### DOCUMENT EXTRACT ###

RE: A basic question on encoding Latin characters

From: Marco.Cimarosti@icl.com
Date: Wed Sep 29 1999 - 05:26:13 EDT


I know how Unix-like shells and terminal applications work and what they are
used for.

As you correctly guess, I used to have a PPP connection script that worked
exactly as the one you described (and, by the way, it screw up when one of
the employees at my Internet provider bought an English grammar and decided
that "Log in:" was better English than "login:").

But, right because these things *already* work fine, I don't see the point
of having Unicode support in such applications.
It is like adding legs to the drawing of a snake (Chinese proverb).

But, if Unicode support HAS to be, I don't understand how you hope to add it
without changing something.

If you want/need Unicode and you don't want to give up even a penny of the
old behavior of showing characters as soon as they arrive, your only choice
is doing what someone already suggested: you have to redraw part or all of
the current line of text each time a new character arrives.
That what an Unicode editor or word processor do when you are at the end of
the line (or elsewhere) and type one more character.

And you should not "wait" for an accent more than you wait for any other
character. Consider that the "h" in English digraphs like "sh", "ch" or "th"
is pretty much the same thing as a diacritical sign. So what should your
terminal do? Stop each time it sees an "s" just because it could be the
first part of a "sh"!?

Regards.
        Marco

> -----Original Message-----
> From: Frank da Cruz [SMTP:fdc@watsun.cc.columbia.edu]
> Sent: 1999 September 28, Tuesday 20.18
> To: Unicode List
> Subject: RE: A basic question on encoding Latin characters
>
> Marco.Cimarosti@icl.com wrote:
> > I am not sure if I understood very well, but seems to me that you are
> > basing your observation on the very peculiar behavior of your
> application.
> >
> Not peculiar -- this is how open and shared access to computers has worked
> since the 1960s: the interactive dialog model, prompt and command.
>
> > I understand that your hypotetical terminal software is trying to render
> > Unicode text as soon as it arrivers, CHARACTER BY CHARACTER.
> >
> That's how terminals work. If the host sends a character, the user should
> see it on the screen immediately. As any maker of terminal emulation
> software can tell you, users are surprisingly intolerant of delays, even
> very small ones. The acid test is echoing in the full-duplex environment.

### MATERIAL PROVIDED ###

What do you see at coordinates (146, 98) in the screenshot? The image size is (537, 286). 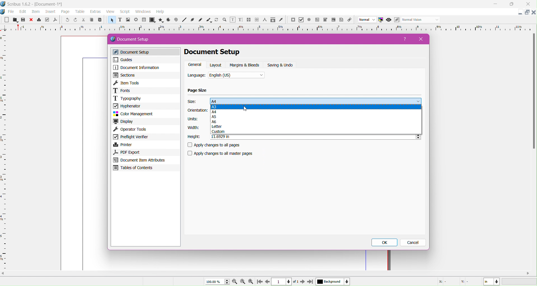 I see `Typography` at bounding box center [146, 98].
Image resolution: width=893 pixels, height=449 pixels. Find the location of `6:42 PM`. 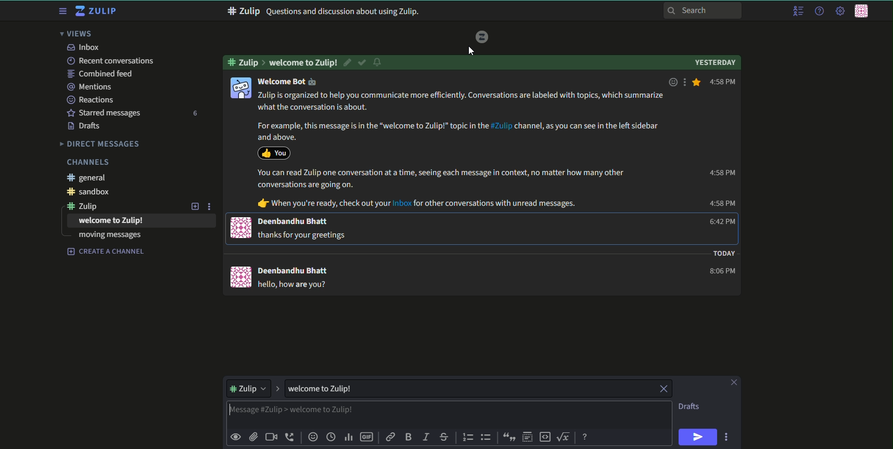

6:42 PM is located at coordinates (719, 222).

###
### MATERIAL PROVIDED ###

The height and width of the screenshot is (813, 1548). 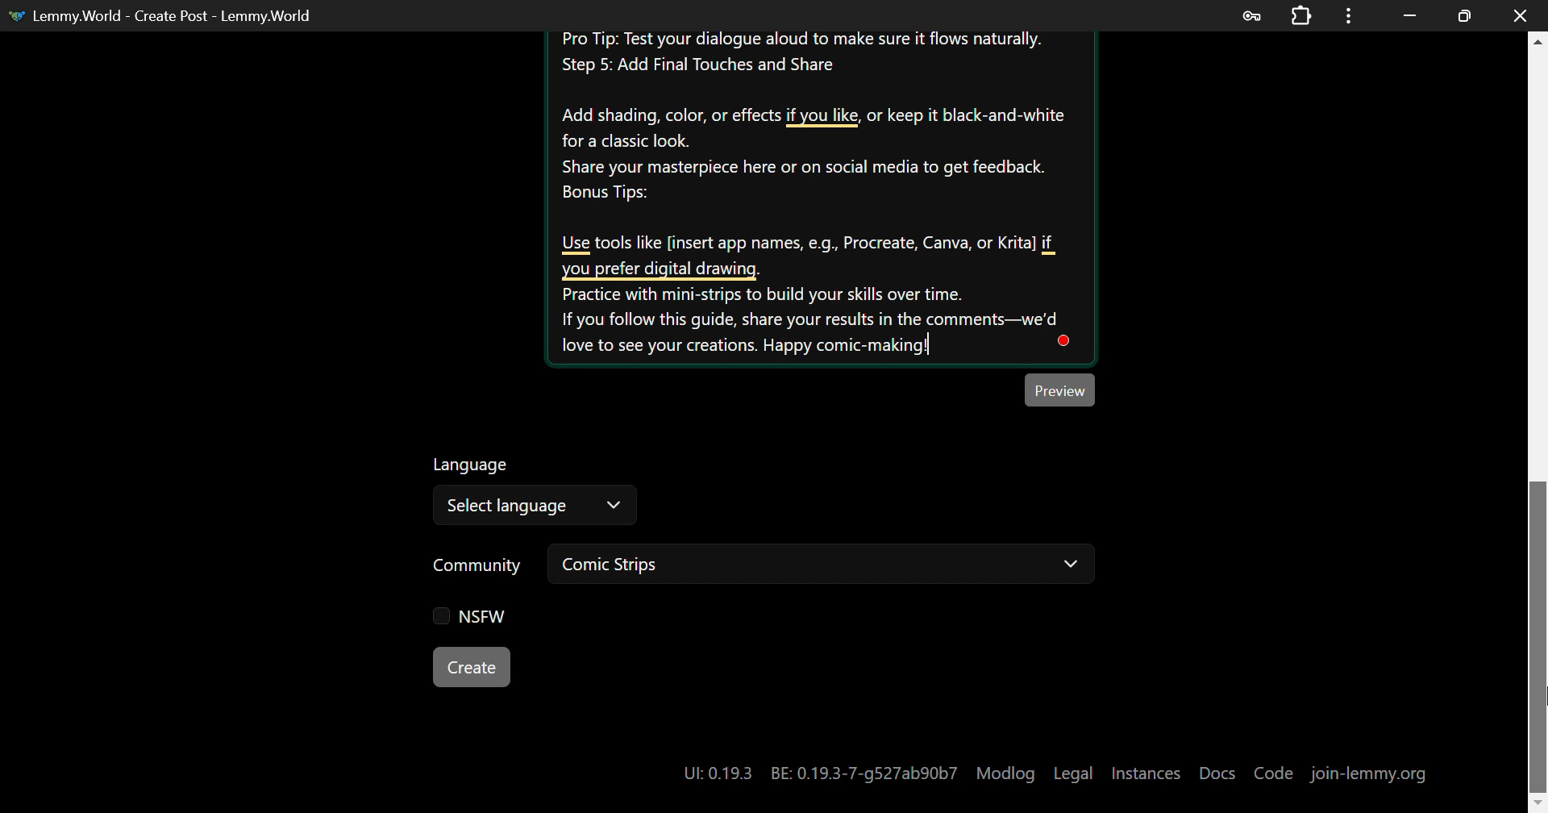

###

WHAT TO DO —
**1)** Write out the part of the email on encoding Latin characters from "As you correctly" up to and including "in such applications.".
**2)** Pick up the email on encoding Latin characters after its final sentence and keep writing it.
The lines above come from a separate source.

THE ANSWERS —
**1)**
As you correctly guess, I used to have a PPP connection script that worked
exactly as the one you described (and, by the way, it screw up when one of
the employees at my Internet provider bought an English grammar and decided
that "Log in:" was better English than "login:").

But, right because these things *already* work fine, I don't see the point
of having Unicode support in such applications.

**2)**
> I press the 'A' key, the code for 'A' goes to the host and then comes back
> to be displayed on the screen as an 'A'. This must be instantaneous.
>
> Or, to put it another way, a terminal is not a Web browser.
>
> > But there is no need of exotic alphabets or combining accents to screw
> up
> > your design: sticking to good old ASCII, what would your modem script do
> > if the prompt "login:" was translated in the Italian "codice
> d'accesso:"?
> > It would wait, I think, until the Italian government changes the
> > constitution to drop Italian and adopt English as the official language.
> >
> True, but the fact remains that a very large number of scripting
> applications
> exist and are used every day in the real world, and they are used in
> "mission-critical" applications too. It is "a way of doing business" in a
> world where platforms such as UNIX, VMS, VOS, VM/CMS, MVS/TSO, and OS/400
> still exist and may be accessed openly. Modems themselves are controlled
> almost exclusively by scripts (how do you think your PPP dialer works?).
>
> The business of Unicode is not to promote certain styles of computing and
> obliterate others; it is to provide a universal character set that can be
> used in any application.
>
> > If such a medieval design cannot be avoided because of technical
> > constraints, it would be wiser, in my mind to do one of the following:
> >
> > - support Unicode only after login;
> >
> Login is just one example. A terminal session with a UNIX (VMS, VOS, etc)
> host is an arbitrary series of prompts and commands.
>
> > - impose that the prompt and the answer be on separate lines: in this
> > case, the line terminator character(s) would act as the "higher level
> > protocol" to signal "ok, I'm finished transmitting, now it's your turn"
> > that you suggested;
> >
> A proposal to change all of the world's hosts is not practical. Even if
> this
> were done, it would break all the world's scripts :-)
>
> > - re-ingeneer entirely the login and terminal software using more
> > up-to-date techniques.
> >
> Of course many people believe the answer is to modernize everything. But
> today this means replacement of simple, proven, and open means of access
> with proprietary and unstable ones.
>
> François Yergeau <yergeau@alis.com> wrote:
> > There is no good reason for the terminal not to print the final
> character
> > when received. If a combining character comes later, the terminal
> simply
> > has to redisplay the combination over the previous glyph. This is what
> our
> > Arabic terminals and emulators have been doing for years (e.g. receive
> an
> > Arabic letter and display it in final form; receive another letter,
> > redisplay the previous one in middle form and the new one in final
> form).
> >
> Yes, we discussed this here before; there are complications with line
> wrapping, scrolling regions, etc, but to overcome them is a "mere matter
> of
> programming".
>
> > >There is no escape from this situation other than introduction of a
> "higher
> > >level protocol" to signal "ok, I'm finished transmitting, now it's your
> > >turn", just like in the old half-duplex days.
> >
> > Well, it seems to me that the login protocol *is* a higher level
> protocol
> > w/r Unicode.
> >
> Again, the login process is only one element of a session consisting of an
> arbitrary sequence of prompts and responses.
>
> > If the protocol says that "login:" is to be acted upon, I don't see why
> > the terminal-side script couldn't act on it without waiting for eventual
> > combining characters that won't be coming. There's no use in waiting
> for
> > the next base character, the triggering string has been received.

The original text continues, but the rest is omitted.